About this exercise ::
Retype every entry exactly, down to the last character.

Dataset entries ::

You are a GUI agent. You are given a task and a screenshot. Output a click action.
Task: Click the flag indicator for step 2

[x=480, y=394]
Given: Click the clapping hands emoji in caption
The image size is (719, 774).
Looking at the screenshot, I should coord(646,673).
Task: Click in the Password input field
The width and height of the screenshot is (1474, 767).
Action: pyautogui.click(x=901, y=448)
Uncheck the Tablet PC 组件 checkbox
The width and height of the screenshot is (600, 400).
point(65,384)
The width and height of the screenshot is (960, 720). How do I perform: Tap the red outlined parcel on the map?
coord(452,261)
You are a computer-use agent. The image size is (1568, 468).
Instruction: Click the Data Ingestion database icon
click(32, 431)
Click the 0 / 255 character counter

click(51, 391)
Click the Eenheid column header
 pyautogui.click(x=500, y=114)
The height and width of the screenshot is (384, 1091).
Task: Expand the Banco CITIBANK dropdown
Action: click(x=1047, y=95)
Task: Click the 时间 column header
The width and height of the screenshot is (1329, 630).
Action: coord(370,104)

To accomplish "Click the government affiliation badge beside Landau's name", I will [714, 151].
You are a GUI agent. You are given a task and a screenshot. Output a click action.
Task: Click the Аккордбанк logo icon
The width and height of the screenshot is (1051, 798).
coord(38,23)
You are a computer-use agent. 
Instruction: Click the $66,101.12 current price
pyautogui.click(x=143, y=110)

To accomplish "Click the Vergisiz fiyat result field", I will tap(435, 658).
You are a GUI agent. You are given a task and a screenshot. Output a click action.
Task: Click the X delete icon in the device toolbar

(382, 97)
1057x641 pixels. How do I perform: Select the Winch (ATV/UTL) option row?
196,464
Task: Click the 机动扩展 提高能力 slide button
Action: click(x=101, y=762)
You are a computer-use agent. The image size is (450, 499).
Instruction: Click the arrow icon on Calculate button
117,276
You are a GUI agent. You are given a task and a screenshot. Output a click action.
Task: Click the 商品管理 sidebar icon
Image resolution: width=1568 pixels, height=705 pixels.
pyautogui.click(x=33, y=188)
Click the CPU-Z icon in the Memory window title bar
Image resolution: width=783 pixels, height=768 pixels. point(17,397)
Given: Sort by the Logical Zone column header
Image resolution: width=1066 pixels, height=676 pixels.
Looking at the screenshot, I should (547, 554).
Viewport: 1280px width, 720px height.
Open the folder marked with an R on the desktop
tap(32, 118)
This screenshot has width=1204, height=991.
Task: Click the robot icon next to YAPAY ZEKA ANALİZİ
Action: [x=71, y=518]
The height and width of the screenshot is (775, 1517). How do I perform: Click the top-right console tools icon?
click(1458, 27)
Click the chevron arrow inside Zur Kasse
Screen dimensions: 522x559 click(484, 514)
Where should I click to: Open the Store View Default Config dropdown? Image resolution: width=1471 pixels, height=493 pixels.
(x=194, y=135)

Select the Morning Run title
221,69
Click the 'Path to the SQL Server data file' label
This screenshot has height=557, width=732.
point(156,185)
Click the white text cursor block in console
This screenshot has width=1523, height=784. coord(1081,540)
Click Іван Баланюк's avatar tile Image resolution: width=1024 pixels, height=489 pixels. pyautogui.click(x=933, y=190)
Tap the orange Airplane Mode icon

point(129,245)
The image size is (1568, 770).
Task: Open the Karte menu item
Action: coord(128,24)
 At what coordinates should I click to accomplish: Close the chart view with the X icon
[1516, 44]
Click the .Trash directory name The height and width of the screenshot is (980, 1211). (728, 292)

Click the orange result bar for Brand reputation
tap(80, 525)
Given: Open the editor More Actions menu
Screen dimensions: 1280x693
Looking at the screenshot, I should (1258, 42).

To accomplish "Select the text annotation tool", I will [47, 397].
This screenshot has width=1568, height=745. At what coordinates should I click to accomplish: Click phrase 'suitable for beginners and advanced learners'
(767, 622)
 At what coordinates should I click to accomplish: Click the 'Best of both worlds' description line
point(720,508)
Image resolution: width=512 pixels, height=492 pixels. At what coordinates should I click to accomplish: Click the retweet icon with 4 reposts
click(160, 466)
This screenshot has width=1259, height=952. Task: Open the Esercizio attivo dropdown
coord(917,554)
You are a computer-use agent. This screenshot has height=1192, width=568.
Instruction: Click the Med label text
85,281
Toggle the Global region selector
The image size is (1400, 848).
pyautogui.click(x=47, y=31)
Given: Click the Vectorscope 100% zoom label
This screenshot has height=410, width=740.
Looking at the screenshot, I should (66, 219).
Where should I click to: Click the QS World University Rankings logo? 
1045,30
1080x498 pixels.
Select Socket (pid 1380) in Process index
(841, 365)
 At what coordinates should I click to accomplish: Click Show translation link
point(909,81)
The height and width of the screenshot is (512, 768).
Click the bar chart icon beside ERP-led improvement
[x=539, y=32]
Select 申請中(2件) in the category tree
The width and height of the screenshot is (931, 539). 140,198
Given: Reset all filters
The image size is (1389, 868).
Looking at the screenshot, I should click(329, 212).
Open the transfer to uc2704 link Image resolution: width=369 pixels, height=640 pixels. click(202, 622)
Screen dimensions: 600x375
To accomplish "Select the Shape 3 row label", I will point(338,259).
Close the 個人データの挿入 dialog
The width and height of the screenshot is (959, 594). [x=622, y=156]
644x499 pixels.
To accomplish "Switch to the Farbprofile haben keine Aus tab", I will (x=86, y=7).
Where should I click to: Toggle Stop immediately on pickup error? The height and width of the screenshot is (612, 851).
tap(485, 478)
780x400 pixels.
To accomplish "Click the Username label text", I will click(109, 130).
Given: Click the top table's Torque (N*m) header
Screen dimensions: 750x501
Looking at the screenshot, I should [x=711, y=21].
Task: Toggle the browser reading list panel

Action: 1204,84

The answer ::
You are a GUI agent. You are given a task and a screenshot. Output a click action.
Task: Click the flag indicator for step 2

[x=480, y=394]
Given: Click the clapping hands emoji in caption
The image size is (719, 774).
Looking at the screenshot, I should coord(646,673).
Task: Click in the Password input field
The width and height of the screenshot is (1474, 767).
Action: pyautogui.click(x=901, y=448)
Uncheck the Tablet PC 组件 checkbox
The width and height of the screenshot is (600, 400).
point(65,384)
The width and height of the screenshot is (960, 720). How do I perform: Tap the red outlined parcel on the map?
coord(452,261)
You are a computer-use agent. The image size is (1568, 468).
Instruction: Click the Data Ingestion database icon
click(32, 431)
Click the 0 / 255 character counter

click(51, 391)
Click the Eenheid column header
 pyautogui.click(x=500, y=114)
The height and width of the screenshot is (384, 1091).
Task: Expand the Banco CITIBANK dropdown
Action: click(x=1047, y=95)
Task: Click the 时间 column header
The width and height of the screenshot is (1329, 630).
Action: coord(370,104)

To accomplish "Click the government affiliation badge beside Landau's name", I will [714, 151].
You are a GUI agent. You are given a task and a screenshot. Output a click action.
Task: Click the Аккордбанк logo icon
The width and height of the screenshot is (1051, 798).
coord(38,23)
You are a computer-use agent. 
Instruction: Click the $66,101.12 current price
pyautogui.click(x=143, y=110)

To accomplish "Click the Vergisiz fiyat result field", I will tap(435, 658).
You are a GUI agent. You are given a task and a screenshot. Output a click action.
Task: Click the X delete icon in the device toolbar

(382, 97)
1057x641 pixels. How do I perform: Select the Winch (ATV/UTL) option row?
196,464
Task: Click the 机动扩展 提高能力 slide button
Action: click(x=101, y=762)
You are a computer-use agent. The image size is (450, 499).
Instruction: Click the arrow icon on Calculate button
117,276
You are a GUI agent. You are given a task and a screenshot. Output a click action.
Task: Click the 商品管理 sidebar icon
Image resolution: width=1568 pixels, height=705 pixels.
pyautogui.click(x=33, y=188)
Click the CPU-Z icon in the Memory window title bar
Image resolution: width=783 pixels, height=768 pixels. point(17,397)
Given: Sort by the Logical Zone column header
Image resolution: width=1066 pixels, height=676 pixels.
Looking at the screenshot, I should (547, 554).
Viewport: 1280px width, 720px height.
Open the folder marked with an R on the desktop
tap(32, 118)
This screenshot has width=1204, height=991.
Task: Click the robot icon next to YAPAY ZEKA ANALİZİ
Action: [x=71, y=518]
The height and width of the screenshot is (775, 1517). How do I perform: Click the top-right console tools icon?
click(1458, 27)
Click the chevron arrow inside Zur Kasse
Screen dimensions: 522x559 click(484, 514)
Where should I click to: Open the Store View Default Config dropdown? Image resolution: width=1471 pixels, height=493 pixels.
(x=194, y=135)

Select the Morning Run title
221,69
Click the 'Path to the SQL Server data file' label
This screenshot has height=557, width=732.
point(156,185)
Click the white text cursor block in console
This screenshot has width=1523, height=784. coord(1081,540)
Click Іван Баланюк's avatar tile Image resolution: width=1024 pixels, height=489 pixels. pyautogui.click(x=933, y=190)
Tap the orange Airplane Mode icon

point(129,245)
The image size is (1568, 770).
Task: Open the Karte menu item
Action: coord(128,24)
 At what coordinates should I click to accomplish: Close the chart view with the X icon
[1516, 44]
Click the .Trash directory name The height and width of the screenshot is (980, 1211). (728, 292)

Click the orange result bar for Brand reputation
tap(80, 525)
Given: Open the editor More Actions menu
Screen dimensions: 1280x693
Looking at the screenshot, I should (1258, 42).

To accomplish "Select the text annotation tool", I will [47, 397].
This screenshot has width=1568, height=745. At what coordinates should I click to accomplish: Click phrase 'suitable for beginners and advanced learners'
(767, 622)
 At what coordinates should I click to accomplish: Click the 'Best of both worlds' description line
point(720,508)
Image resolution: width=512 pixels, height=492 pixels. At what coordinates should I click to accomplish: Click the retweet icon with 4 reposts
click(160, 466)
This screenshot has width=1259, height=952. Task: Open the Esercizio attivo dropdown
coord(917,554)
You are a computer-use agent. This screenshot has height=1192, width=568.
Instruction: Click the Med label text
85,281
Toggle the Global region selector
The image size is (1400, 848).
pyautogui.click(x=47, y=31)
Given: Click the Vectorscope 100% zoom label
This screenshot has height=410, width=740.
Looking at the screenshot, I should (66, 219).
Where should I click to: Click the QS World University Rankings logo? 
1045,30
1080x498 pixels.
Select Socket (pid 1380) in Process index
(841, 365)
 At what coordinates should I click to accomplish: Click Show translation link
point(909,81)
The height and width of the screenshot is (512, 768).
Click the bar chart icon beside ERP-led improvement
[x=539, y=32]
Select 申請中(2件) in the category tree
The width and height of the screenshot is (931, 539). 140,198
Given: Reset all filters
The image size is (1389, 868).
Looking at the screenshot, I should click(329, 212).
Open the transfer to uc2704 link Image resolution: width=369 pixels, height=640 pixels. click(202, 622)
Screen dimensions: 600x375
To accomplish "Select the Shape 3 row label", I will point(338,259).
Close the 個人データの挿入 dialog
The width and height of the screenshot is (959, 594). [x=622, y=156]
644x499 pixels.
To accomplish "Switch to the Farbprofile haben keine Aus tab", I will (x=86, y=7).
Where should I click to: Toggle Stop immediately on pickup error? The height and width of the screenshot is (612, 851).
tap(485, 478)
780x400 pixels.
To accomplish "Click the Username label text", I will click(109, 130).
Given: Click the top table's Torque (N*m) header
Screen dimensions: 750x501
Looking at the screenshot, I should [x=711, y=21].
Task: Toggle the browser reading list panel

Action: 1204,84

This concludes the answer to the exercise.